Kutipan Sumber
◇ ◇ ◇ ◇ ◇ ◇ ◇

Sinar Tani, Jakarta — Ethiopia telah menunjukkan kepemimpinan yang mengejutkan dalam pertanian berkelanjutan, melampaui Indonesia dalam indikator penting.
Menurut Eliza Mardian, Peneliti Center of Reform on Economics (CoRE), Ethiopia memiliki skor yang jauh lebih tinggi dalam Indeks Keberlanjutan Pangan dibandingkan Indonesia.
“Ethiopia bahkan ranking ke-23 dari 78 negara, sementara Indonesia berada di peringkat 71 dari 78 negara. Sangat jauh dibandingkan Ethiopia, pertanian di Indonesia dapat dikatakan kurang berkelanjutan,” ucap Eliza.
Di Ethiopia, subindikator penting dalam pertanian berkelanjutan seperti manajemen pengairan, adaptasi dan mitigasi perubahan iklim, serta keberlanjutan biodiversitas dan lahan, hampir mencapai nilai sempurna atau mendekati 100.
Eliza Mardian menjelaskan, manajemen irigasi yang efektif sangat krusial untuk memastikan tanaman mendapatkan pasokan air yang cukup.

◇ ◇ ◇ ◇ ◇ ◇ ◇

Daftar Tugas
**1)** Di peringkat berapa Indonesia berada dalam Indeks Keberlanjutan Pangan menurut kutipan tentang pertanian berkelanjutan?
**2)** Berdasarkan kutipan tentang pertanian berkelanjutan, jelaskan mengapa manajemen irigasi yang efektif dianggap sangat krusial.
**3)** Teruskan kutipan tentang pertanian berkelanjutan di Ethiopia dan Indonesia mulai dari kalimat terakhirnya.

Daftar Entri
◇ ◇ ◇ ◇ ◇ ◇ ◇

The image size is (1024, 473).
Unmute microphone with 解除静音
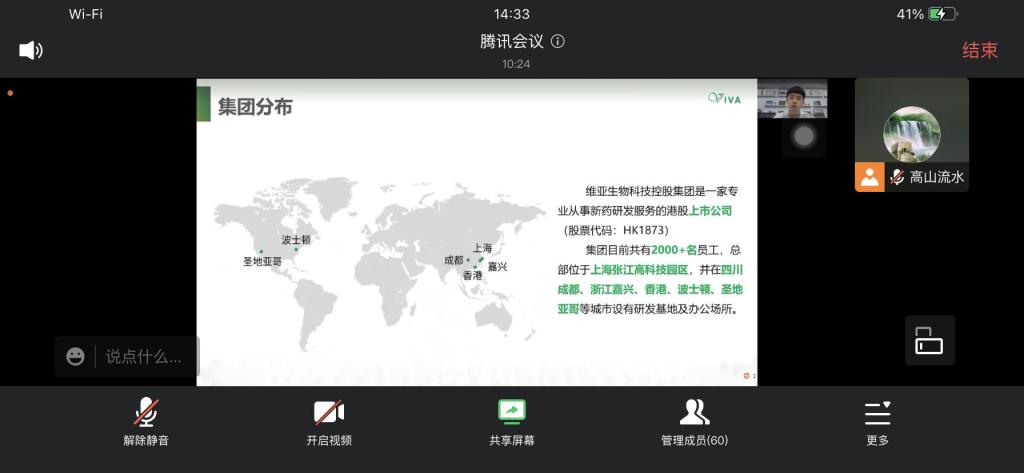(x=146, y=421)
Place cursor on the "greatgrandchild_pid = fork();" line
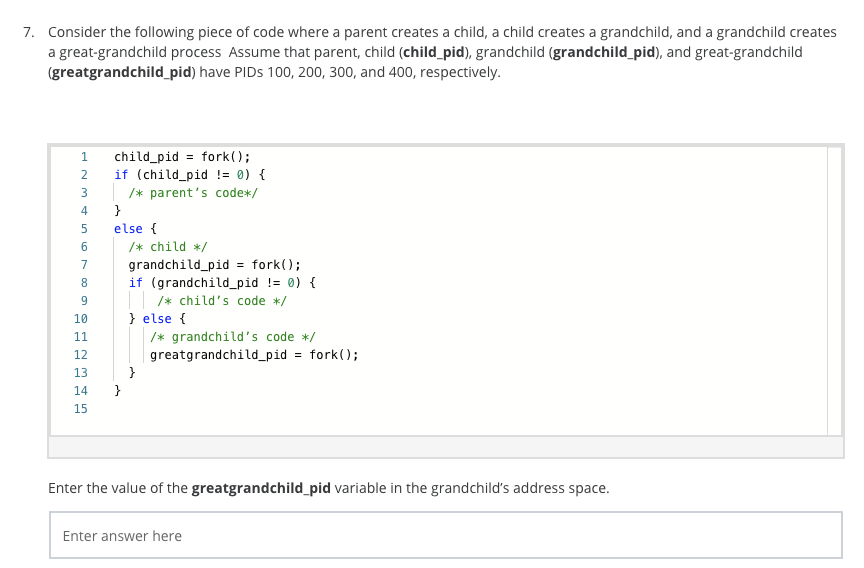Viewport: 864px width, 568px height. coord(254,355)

◇ ◇ ◇ ◇ ◇ ◇ ◇

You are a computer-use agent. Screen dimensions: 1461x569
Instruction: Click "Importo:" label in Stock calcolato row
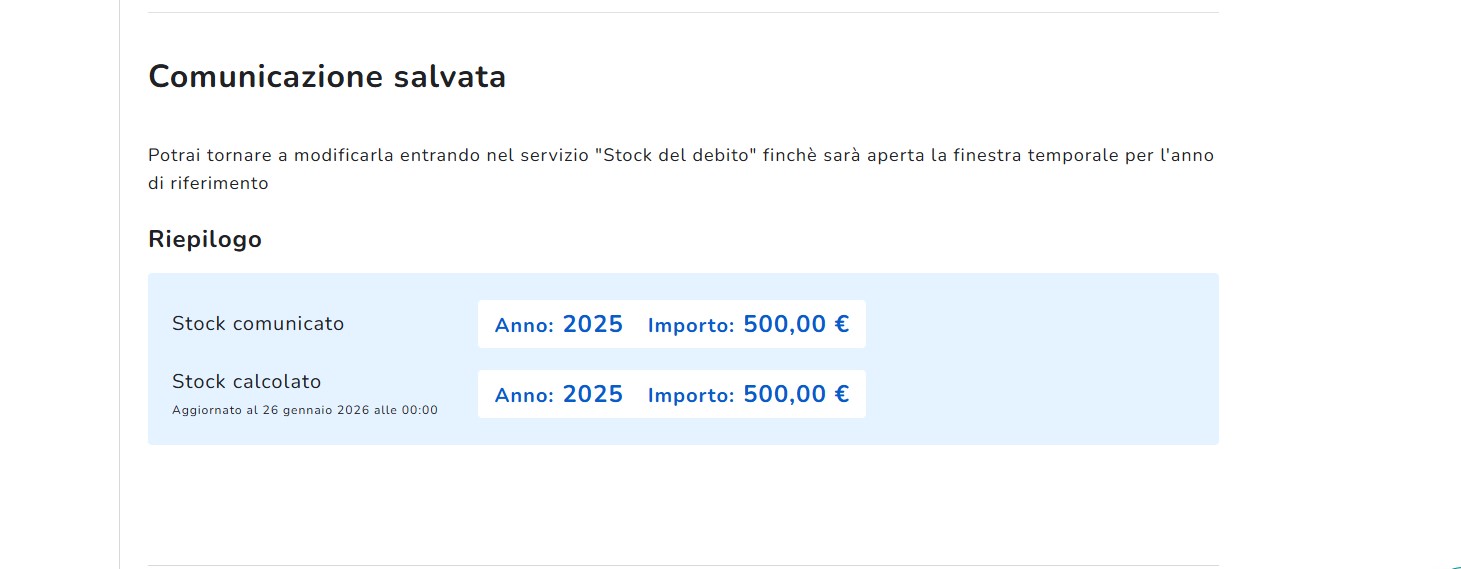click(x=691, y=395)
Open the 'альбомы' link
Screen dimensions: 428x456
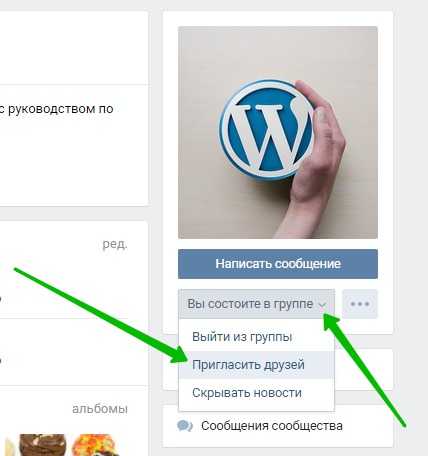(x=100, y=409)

◇ ◇ ◇ ◇ ◇ ◇ ◇

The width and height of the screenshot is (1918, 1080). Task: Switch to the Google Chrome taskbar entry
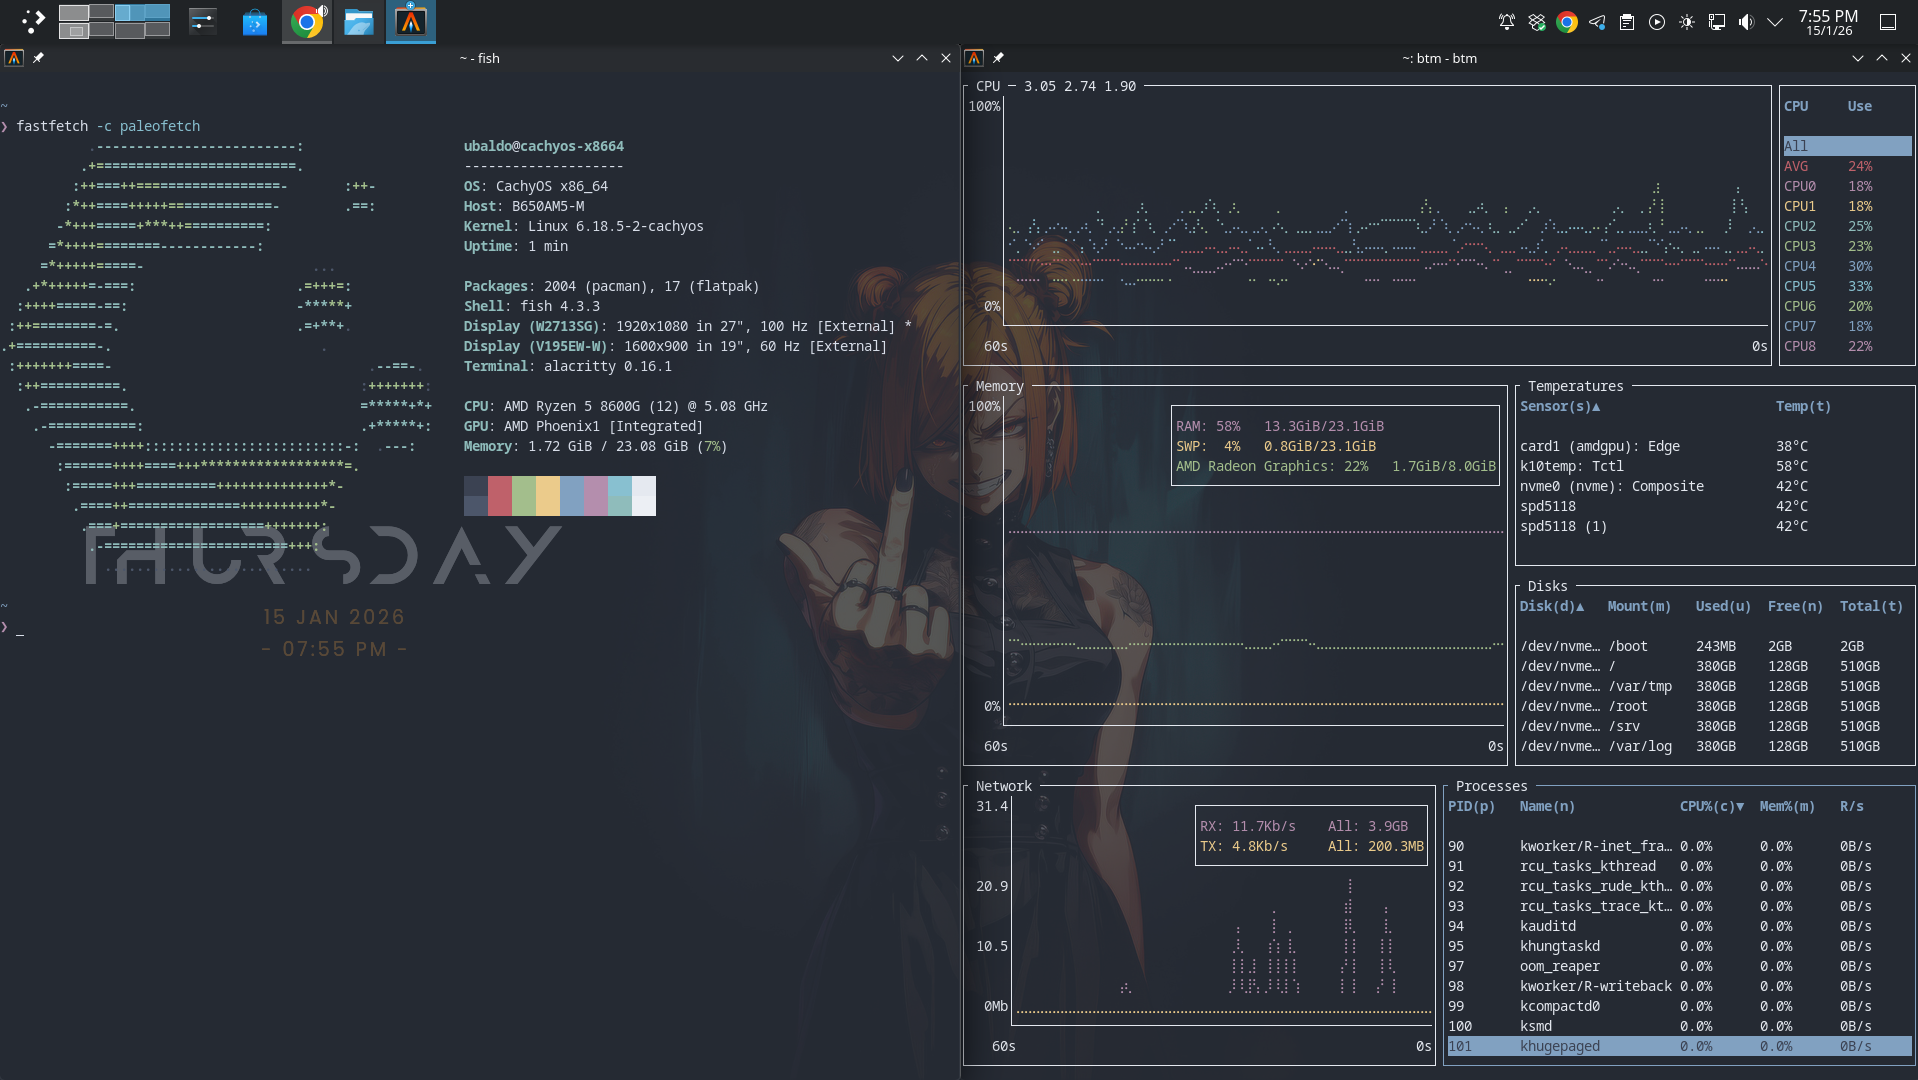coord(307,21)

◇ ◇ ◇ ◇ ◇ ◇ ◇

Jawaban Tiap Tugas
**1)** Indonesia berada di peringkat ke-71 dari 78 negara.

**2)** Menurut Eliza Mardian, manajemen irigasi yang efektif sangat krusial karena memastikan tanaman mendapatkan pasokan air yang cukup.

**3)**
Sementara itu, di Indonesia, skor untuk manajemen air irigasi bahkan mencapai nol. Eliza menyoroti perbedaan ini dalam konteks pentingnya manajemen air bagi pertanian.
Lebih lanjut, Eliza menunjukkan bahwa beberapa subindikator pertanian berkelanjutan di Indonesia, seperti subsidi pertanian, investasi dalam pertanian berkelanjutan, dan resiliensi terhadap perubahan iklim, berada di bawah Ethiopia.
Hal ini menunjukkan tantangan yang dihadapi Indonesia dalam meningkatkan praktik-praktik pertanian yang berkelanjutan.
Eliza juga menekankan bahwa dukungan politik yang kuat di Ethiopia telah mendukung implementasi pertanian berkelanjutan.
Kebijakan dan program pemerintah yang terfokus pada pertanian berkelanjutan telah membantu dalam meningkatkan adopsi praktik-praktik yang berkelanjutan, yang pada gilirannya berkontribusi pada menjaga keseimbangan ekosistem yang penting bagi pertanian masa depan.
Manajemen Air
Eliza menegaskan bahwa manajemen air atau pengairan adalah kunci utama dalam pertanian berkelanjutan.
Dia mengkritik kondisi irigasi di Indonesia yang mayoritas rusak berat akibat kurangnya perawatan, pendangkalan, serta tersumbat oleh pembangunan infrastruktur atau perumahan.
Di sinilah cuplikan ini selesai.